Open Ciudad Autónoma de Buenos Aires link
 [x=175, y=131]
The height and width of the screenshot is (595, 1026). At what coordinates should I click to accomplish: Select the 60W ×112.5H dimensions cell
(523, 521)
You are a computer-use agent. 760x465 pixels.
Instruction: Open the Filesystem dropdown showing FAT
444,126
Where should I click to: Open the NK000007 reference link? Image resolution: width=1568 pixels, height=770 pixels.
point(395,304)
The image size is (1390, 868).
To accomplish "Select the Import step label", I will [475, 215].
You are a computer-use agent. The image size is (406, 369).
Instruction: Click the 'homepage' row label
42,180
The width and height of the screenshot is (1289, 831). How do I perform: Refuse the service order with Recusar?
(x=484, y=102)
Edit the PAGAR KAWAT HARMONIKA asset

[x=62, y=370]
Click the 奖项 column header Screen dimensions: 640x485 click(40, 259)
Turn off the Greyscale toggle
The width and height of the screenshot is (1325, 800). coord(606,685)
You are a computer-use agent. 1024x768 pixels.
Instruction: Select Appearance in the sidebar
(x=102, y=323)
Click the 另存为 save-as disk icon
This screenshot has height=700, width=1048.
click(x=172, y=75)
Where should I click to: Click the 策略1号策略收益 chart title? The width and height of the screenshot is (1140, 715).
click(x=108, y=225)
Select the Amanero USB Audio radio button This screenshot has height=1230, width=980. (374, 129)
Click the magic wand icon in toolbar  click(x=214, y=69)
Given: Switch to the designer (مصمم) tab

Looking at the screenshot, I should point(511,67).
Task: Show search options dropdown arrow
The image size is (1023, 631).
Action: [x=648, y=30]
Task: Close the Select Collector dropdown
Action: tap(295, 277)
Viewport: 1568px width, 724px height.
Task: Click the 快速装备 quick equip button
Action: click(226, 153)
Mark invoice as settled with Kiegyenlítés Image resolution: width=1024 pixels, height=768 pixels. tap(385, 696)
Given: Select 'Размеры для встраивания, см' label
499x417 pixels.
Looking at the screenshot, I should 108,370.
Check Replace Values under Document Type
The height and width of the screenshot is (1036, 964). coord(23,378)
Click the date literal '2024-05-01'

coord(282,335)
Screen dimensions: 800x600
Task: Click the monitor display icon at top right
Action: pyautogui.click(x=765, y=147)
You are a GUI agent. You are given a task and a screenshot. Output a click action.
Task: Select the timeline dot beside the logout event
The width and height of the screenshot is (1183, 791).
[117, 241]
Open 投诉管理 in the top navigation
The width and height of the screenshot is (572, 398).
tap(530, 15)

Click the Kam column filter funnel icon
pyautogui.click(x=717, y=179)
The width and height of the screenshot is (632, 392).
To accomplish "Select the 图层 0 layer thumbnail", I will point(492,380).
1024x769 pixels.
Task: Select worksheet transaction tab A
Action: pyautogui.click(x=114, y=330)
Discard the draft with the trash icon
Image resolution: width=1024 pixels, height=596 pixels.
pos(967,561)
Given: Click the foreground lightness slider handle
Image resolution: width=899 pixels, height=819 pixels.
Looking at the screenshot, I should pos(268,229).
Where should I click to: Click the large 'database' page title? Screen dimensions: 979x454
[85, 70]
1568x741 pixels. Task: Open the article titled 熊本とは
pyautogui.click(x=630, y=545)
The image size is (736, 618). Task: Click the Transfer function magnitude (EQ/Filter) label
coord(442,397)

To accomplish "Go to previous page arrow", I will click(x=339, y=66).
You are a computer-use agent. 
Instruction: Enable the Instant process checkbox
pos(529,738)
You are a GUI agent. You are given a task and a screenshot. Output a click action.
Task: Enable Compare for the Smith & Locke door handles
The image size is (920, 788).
• • • • • • •
## Aim of the task
Across all the records above, how many lines hold the word "computer"? Answer with only that number.

## Your solution
4